第一号文書の1 営業の譲渡に関する契約書

 これは一見すると契約条件によって簡単に定まるように思われます。例えば「事業を継承する」という条件の契約であれば、無条件に「営業の譲渡に関する契約書」に該当しそうです。しかし、ことはそう簡単ではありません。

 例えば、ある法人が特定の事業部門を別の法人に譲渡する場合、これは文句無く「営業の譲渡」にあたります。しかし、オーナー経営者Aが全株を譲受け人Bに譲り渡して譲渡対象会社Cの代表を退任、株式譲受け人Bは自らCの代表に就任して事業を継承する、という場合はどうでしょう。

 この場合、いかにも「営業の譲渡」にあたりそうにみえます。しかし営業を行っていたのは、あくまでも会社Cであり、その株式がAからBに移転したとしても、会社Cの営業は依然として会社Cのものであり、「営業の譲渡」は行われていないのです。従って、オーナー経営者間の全株式譲渡によるM&A・会社売買の場合は、「営業の譲渡」にはあたらず、これについての契約書も印紙税法上の課税文書には該当しないものと考えます。
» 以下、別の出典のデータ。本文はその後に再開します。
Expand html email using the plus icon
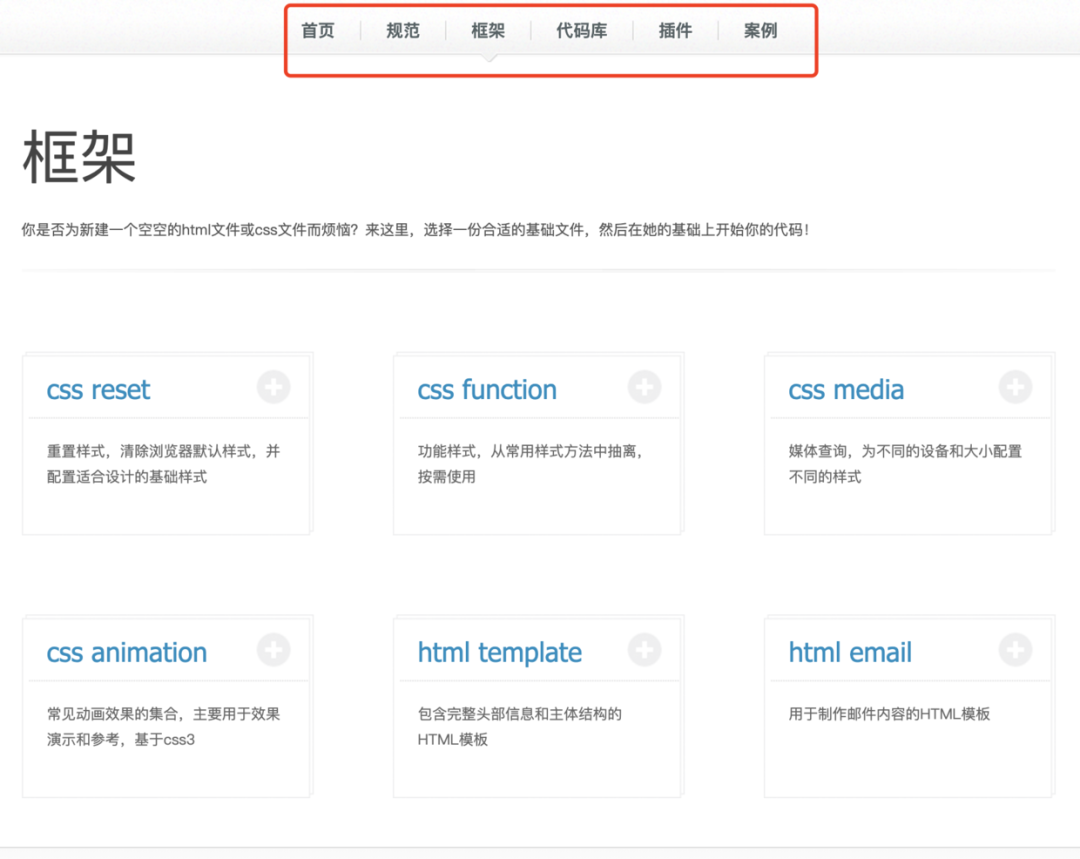(x=1015, y=650)
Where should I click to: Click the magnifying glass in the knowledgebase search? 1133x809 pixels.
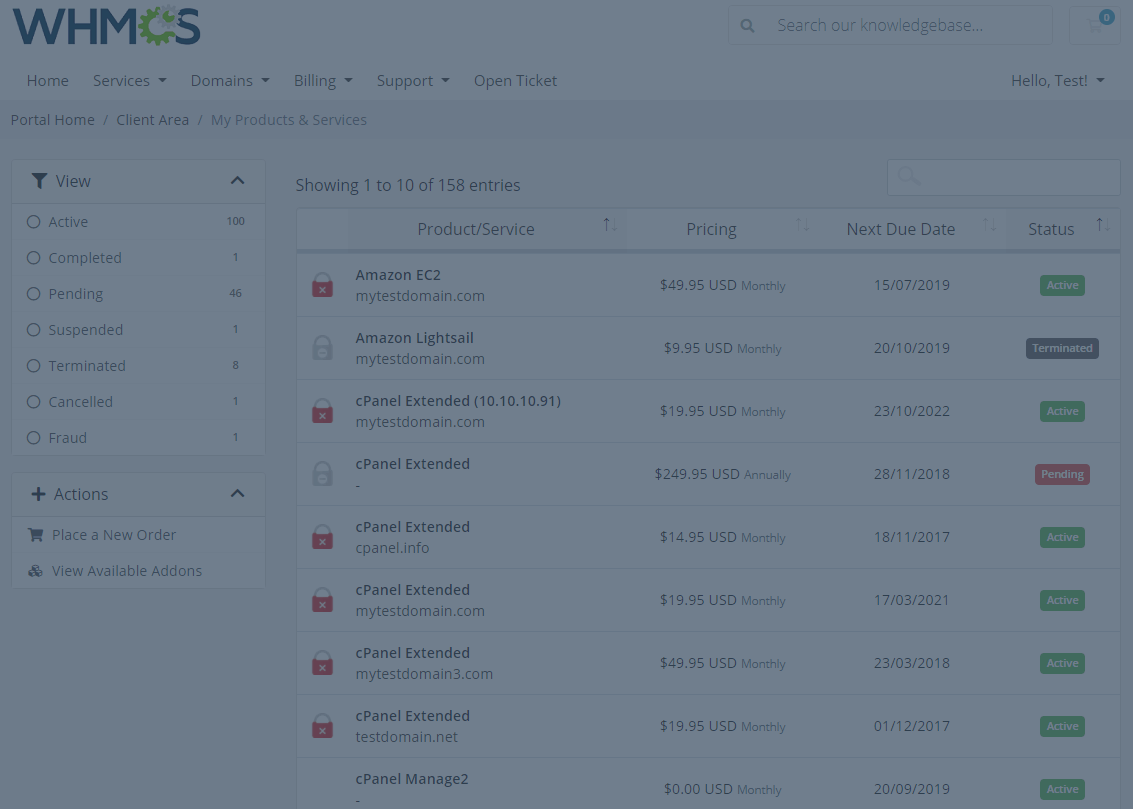pos(747,24)
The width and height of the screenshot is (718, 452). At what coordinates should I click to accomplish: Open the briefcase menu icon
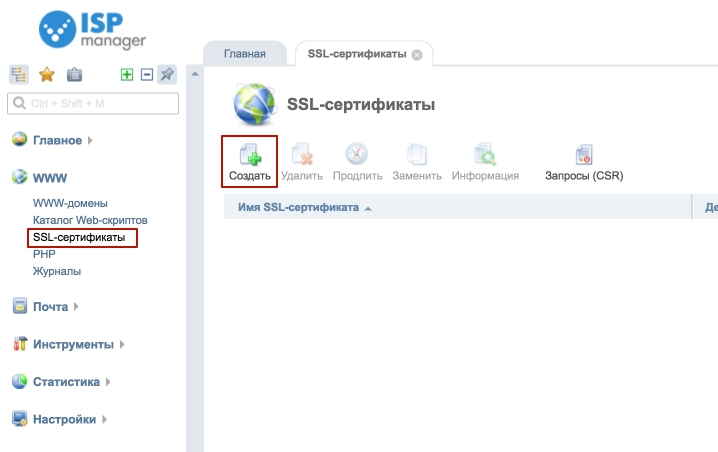[74, 74]
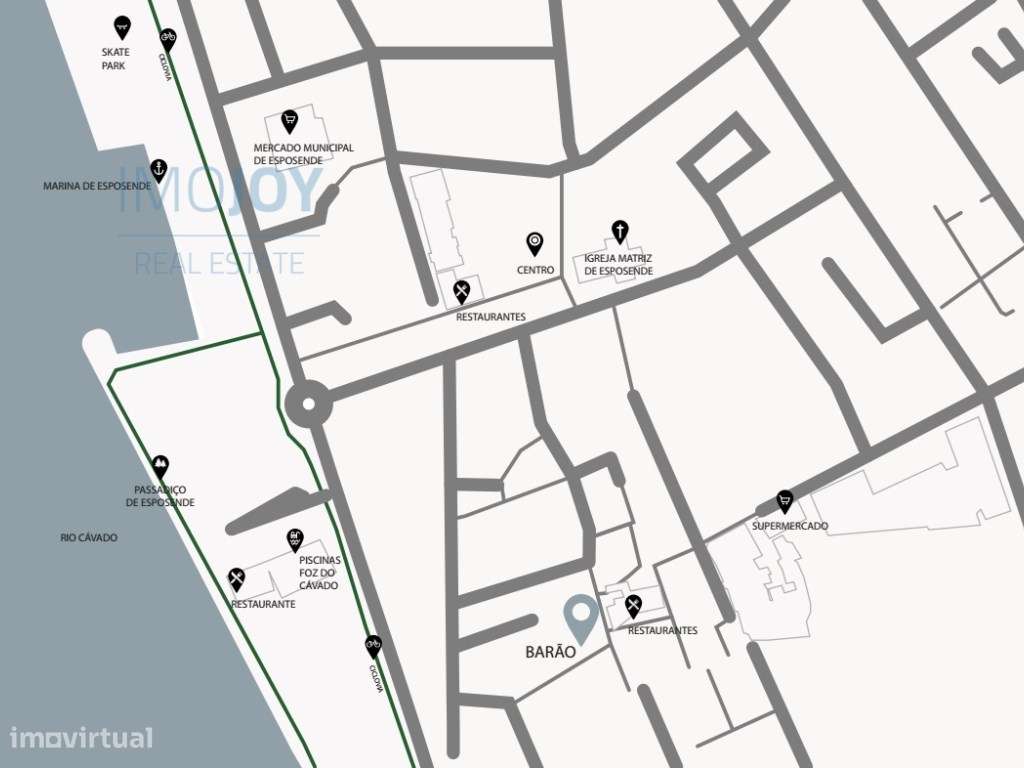Image resolution: width=1024 pixels, height=768 pixels.
Task: Click the Piscinas Foz do Cávado pin
Action: click(296, 540)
第四号文書 株券、出資証券若しくは社債券又は投資信託、貸付信託、特定目的信託若しくは受益証券発行信託の受益証券

 こちらが問題になってくるのは、株式譲渡に伴って、株券を発行する場合です。近年設立された会社の場合、そのほとんどは株券不発行会社ですので問題は無いでしょう。株券を発行せずに手続きを行えばよいのです。

 しかし社歴の古い会社の場合、いまだに株券発行規定が残っている場合があります。こうした会社でも株券が発行済みであれば、その株券を物理的に授受すればよいので問題ありません。
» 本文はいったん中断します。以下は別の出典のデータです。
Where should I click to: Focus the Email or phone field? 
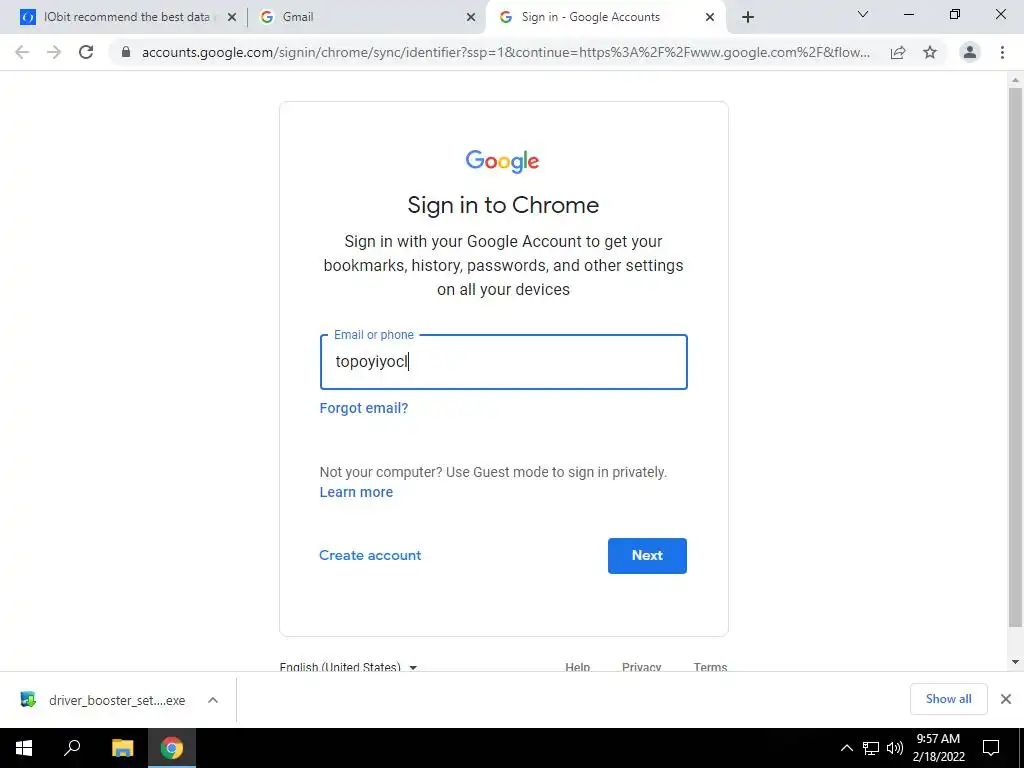point(504,362)
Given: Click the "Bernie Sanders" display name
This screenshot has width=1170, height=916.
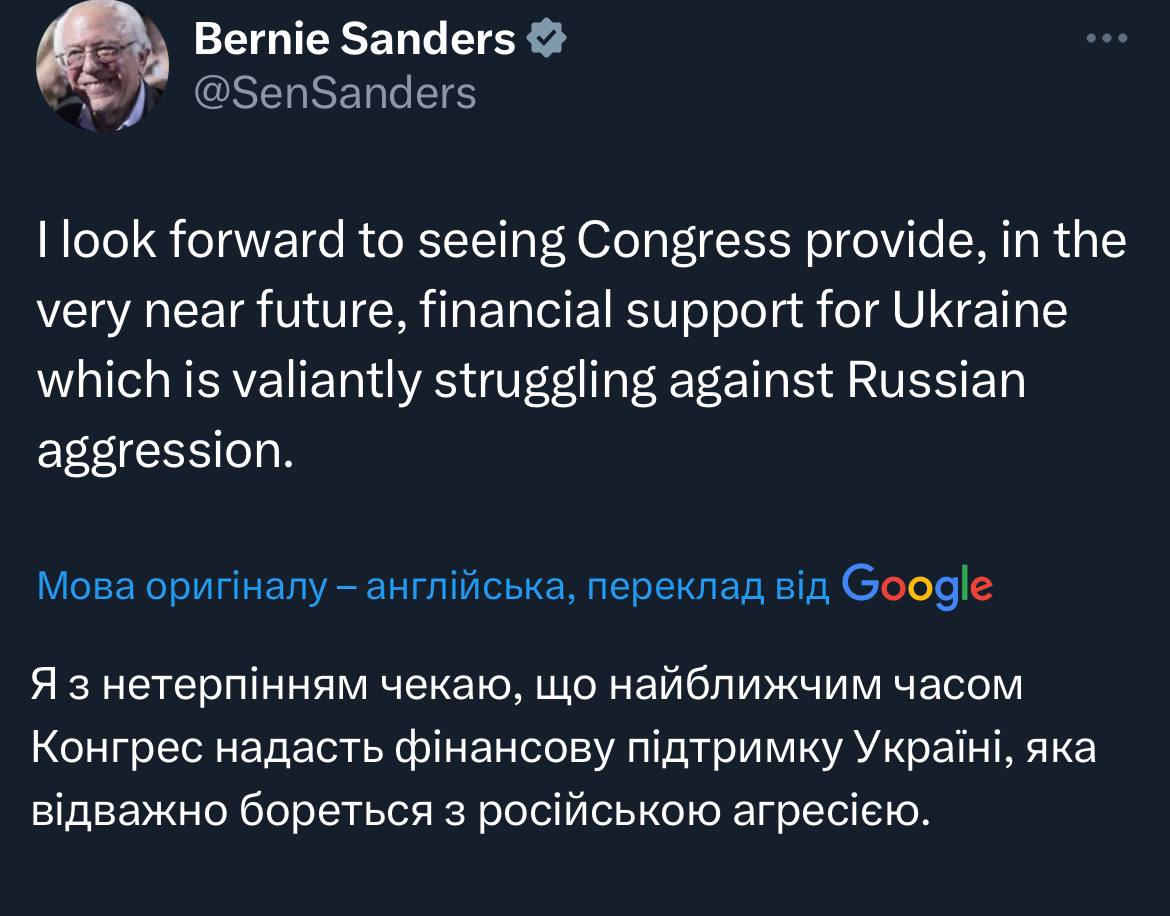Looking at the screenshot, I should tap(354, 40).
 問題は株券発行会社であるにもかかわらず、株券を発行していなかった会社の場合です。

 そもそも、株券発行会社であるにもかかわらず、株券を発行しないことは許されるのか、という点ですが、これは会社法第215条第4項により認められています。これによると、「公開会社でない(中小零細企業は多くの場合これにあたります)株券発行会社は、株主から請求がある時までは、(中略)株券を発行しないことができる。」となっており、確かに株券を発行していないからといって違法ではありません。

 であれば、株券を発行せずに株式譲渡手続きを行ってしまえばよいかというと、そうはなりません。これは会社法第128条に「株券発行会社の株式の譲渡は、当該株式に係る株券を交付しなければ、その効力を生じない。」という規定があるためです。従って会社法施行(平成18年)以前に設立された会社の株式譲渡を伴うM&Aを行う場合は、株券の発行とその株券に印紙を貼り付けることが必要になるケースが多くなります。ちなみに株券を発行するときは、全発行済み株式を1枚の株券とするのが、印紙税額が最も安くなる方法です。この場合の印紙税額は、資本金300万円ならば200円、資本金1000万円ならば1000円になります。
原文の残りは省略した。